Church bans yoga over fears of 'worshipping false gods'
YOGA classes are being banned in inner west church halls because the exercise practice may lead Christians to "worshipping false gods".
The Anglican Church in Erskineville is not allowing yoga classes in its hall after June 30 to stop "spiritual confusion".
And other churches across the region have been told by the Anglian church's Sydney Diocese to "review" yoga classes being conducted on any church premises.
This review comes after the diocese received a report - Yoga and other such activities - from its Social Issues Committee, at its 2015 Synod, the annual policy meeting of clergy and lay people.
In the report, the committee urged that yoga be kicked out of church and school halls because it "emerges from an Eastern religious background".
The Synod, in accepting the report, noted that the First Commandment points out that "as Christ's disciples" they must "avoid participating in the worship of false gods".
The committee advised churches not to rent out their premises to yoga classes "on account of the spiritual confusion this may cause".

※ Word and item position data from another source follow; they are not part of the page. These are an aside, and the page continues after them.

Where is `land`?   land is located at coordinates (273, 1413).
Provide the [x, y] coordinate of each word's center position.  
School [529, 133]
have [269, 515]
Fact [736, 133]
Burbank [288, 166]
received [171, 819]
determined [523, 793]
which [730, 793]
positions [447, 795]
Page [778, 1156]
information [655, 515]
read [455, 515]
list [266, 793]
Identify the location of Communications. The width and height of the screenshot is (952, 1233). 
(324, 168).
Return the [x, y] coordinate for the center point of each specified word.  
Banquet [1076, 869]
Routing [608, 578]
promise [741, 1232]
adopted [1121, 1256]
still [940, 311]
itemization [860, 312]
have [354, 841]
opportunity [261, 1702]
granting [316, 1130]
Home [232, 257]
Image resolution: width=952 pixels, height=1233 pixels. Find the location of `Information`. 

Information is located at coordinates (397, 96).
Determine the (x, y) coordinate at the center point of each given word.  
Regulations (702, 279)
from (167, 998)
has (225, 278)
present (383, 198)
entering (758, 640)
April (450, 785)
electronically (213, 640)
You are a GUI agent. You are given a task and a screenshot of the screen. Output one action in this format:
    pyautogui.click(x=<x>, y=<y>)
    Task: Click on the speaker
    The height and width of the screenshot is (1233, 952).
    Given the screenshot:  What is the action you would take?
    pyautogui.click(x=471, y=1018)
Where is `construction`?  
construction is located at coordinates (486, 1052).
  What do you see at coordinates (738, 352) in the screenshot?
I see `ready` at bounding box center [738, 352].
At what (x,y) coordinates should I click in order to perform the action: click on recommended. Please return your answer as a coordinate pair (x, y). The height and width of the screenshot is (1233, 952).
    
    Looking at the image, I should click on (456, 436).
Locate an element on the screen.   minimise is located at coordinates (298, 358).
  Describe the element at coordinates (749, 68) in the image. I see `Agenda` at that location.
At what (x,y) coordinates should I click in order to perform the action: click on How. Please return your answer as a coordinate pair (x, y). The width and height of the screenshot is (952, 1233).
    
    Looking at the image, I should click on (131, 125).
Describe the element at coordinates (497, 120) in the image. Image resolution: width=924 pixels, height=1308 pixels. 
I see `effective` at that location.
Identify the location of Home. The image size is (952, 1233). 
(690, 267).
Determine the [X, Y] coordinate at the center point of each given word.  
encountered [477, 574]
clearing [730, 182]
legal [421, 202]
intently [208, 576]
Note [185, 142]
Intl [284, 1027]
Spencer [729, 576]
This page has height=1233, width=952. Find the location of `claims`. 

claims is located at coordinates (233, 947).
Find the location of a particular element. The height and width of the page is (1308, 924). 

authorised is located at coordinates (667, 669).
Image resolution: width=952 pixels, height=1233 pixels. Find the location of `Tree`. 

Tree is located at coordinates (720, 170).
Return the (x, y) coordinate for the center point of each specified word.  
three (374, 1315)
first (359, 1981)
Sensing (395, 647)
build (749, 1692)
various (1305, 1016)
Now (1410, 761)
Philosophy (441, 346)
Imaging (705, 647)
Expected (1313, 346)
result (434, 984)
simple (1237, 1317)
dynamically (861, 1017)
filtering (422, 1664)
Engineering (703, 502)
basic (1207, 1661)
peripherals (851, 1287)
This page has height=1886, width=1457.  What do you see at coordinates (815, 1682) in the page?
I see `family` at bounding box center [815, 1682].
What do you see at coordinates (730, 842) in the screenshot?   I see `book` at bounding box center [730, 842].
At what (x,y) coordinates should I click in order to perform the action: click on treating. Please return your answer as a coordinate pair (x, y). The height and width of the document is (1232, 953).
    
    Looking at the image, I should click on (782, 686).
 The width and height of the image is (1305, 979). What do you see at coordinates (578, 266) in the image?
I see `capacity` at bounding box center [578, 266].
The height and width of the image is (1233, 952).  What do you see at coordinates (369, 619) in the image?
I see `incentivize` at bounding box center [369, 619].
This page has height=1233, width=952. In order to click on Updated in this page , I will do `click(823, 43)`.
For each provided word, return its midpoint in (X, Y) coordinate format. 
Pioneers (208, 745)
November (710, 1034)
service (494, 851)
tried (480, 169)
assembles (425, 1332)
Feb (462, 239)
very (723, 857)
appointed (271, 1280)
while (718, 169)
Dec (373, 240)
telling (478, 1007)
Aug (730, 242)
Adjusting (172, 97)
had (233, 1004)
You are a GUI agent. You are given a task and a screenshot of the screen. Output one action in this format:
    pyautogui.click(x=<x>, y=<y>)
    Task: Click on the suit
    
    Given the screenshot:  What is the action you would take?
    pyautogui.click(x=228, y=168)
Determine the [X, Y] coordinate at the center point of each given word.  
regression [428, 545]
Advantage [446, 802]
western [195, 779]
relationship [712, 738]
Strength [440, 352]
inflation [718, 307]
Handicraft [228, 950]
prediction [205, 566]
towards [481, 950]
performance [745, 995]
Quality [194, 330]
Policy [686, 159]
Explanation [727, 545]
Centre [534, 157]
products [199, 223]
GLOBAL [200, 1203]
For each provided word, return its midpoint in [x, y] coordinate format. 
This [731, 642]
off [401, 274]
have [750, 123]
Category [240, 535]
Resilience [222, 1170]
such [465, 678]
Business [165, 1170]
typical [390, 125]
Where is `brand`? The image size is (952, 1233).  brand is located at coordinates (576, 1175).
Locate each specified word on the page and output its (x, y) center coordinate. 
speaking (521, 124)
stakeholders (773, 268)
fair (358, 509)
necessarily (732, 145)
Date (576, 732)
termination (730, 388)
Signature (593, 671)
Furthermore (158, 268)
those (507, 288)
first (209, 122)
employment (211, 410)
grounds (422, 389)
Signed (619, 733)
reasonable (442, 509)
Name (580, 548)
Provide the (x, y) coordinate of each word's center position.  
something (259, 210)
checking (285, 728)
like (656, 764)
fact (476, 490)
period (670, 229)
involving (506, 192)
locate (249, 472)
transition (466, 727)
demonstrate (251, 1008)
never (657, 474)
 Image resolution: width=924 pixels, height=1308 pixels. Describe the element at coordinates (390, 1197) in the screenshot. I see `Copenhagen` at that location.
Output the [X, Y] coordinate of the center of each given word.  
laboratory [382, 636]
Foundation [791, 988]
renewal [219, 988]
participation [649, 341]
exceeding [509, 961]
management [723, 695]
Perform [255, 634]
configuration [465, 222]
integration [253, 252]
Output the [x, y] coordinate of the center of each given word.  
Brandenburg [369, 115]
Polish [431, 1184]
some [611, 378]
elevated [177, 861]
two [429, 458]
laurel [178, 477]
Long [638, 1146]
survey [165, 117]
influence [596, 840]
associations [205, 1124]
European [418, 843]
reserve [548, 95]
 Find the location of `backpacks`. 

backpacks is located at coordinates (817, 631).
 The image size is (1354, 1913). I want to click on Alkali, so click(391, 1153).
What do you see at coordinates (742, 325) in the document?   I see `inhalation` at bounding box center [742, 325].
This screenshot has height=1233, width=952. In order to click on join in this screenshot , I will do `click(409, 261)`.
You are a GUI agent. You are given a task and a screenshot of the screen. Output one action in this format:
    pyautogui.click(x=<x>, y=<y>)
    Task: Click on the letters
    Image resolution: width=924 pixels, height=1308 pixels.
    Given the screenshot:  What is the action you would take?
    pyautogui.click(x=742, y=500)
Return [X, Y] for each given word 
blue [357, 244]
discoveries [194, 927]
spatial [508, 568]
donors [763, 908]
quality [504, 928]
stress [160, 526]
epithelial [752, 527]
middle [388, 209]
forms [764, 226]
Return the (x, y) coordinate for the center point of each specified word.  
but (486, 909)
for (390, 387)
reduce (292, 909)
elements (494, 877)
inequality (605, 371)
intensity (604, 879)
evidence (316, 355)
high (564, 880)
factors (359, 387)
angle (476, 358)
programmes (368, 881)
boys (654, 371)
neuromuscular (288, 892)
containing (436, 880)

It also suggested that other activities such as tai chi, some martial arts and dragon boating should be examined because they are contrary to the gospel.
A diocese spokesman said the church was reviewing classes being conducted on church premises where there was a spiritual teaching associated with the practice, "as opposed to yoga positions done merely for the sake of exercise".
"The review is ongoing in a number of churches. In the case of Erskineville, conversations have been entered into with class providers but no final decision has yet been taken," the spokesman said.
But two yoga teachers said they have been told by church officials that their rental agreements with an inner west church would not be renewed after July 1 if they continue yoga classes.
One of the teachers, who asked not to be named, said he was changing the name of the classes to "mindful movement therapy" to get round the church ban.
"If I continued to say I'm teaching yoga, then the class is not allowed," the teacher said.
"It's a big decision by the church that affects a lot of people but it has been done in a hush-hush sort of way."
Another yoga teacher, who asked not be named, said local church officials told her that she was preaching about yoga and that it could lead to her clients worshipping false gods.
"We are not teaching religion," the teacher said.
"It's exercise. It's also a lot of fun.
"We're not worshipping anything. We're sharing the joy of yoga, breath, gentle movement, rhythm, deep relaxation.
"It's not like I'm sacrificing virgins in there."
Gillian Farrell, a member of a yoga class held at Erskineville for four years, said she and other regulars were disappointed at the church's stance.
"I think it is sad that this body of people doesn't recognise just what yoga can do for health body and mind and make a decision that affects the wider community," Mrs Farrell said.
"For us it's not religious."
Her husband, David Farrell, said the church should be more aware of its responsibilities to the general community, "rather than painting the simple act of practising yoga a dangerous and soul threatening activity".
"Apparently the Anglican's Invisible Sky Friend is jealous of other people's Invisible Sky Friends," he said.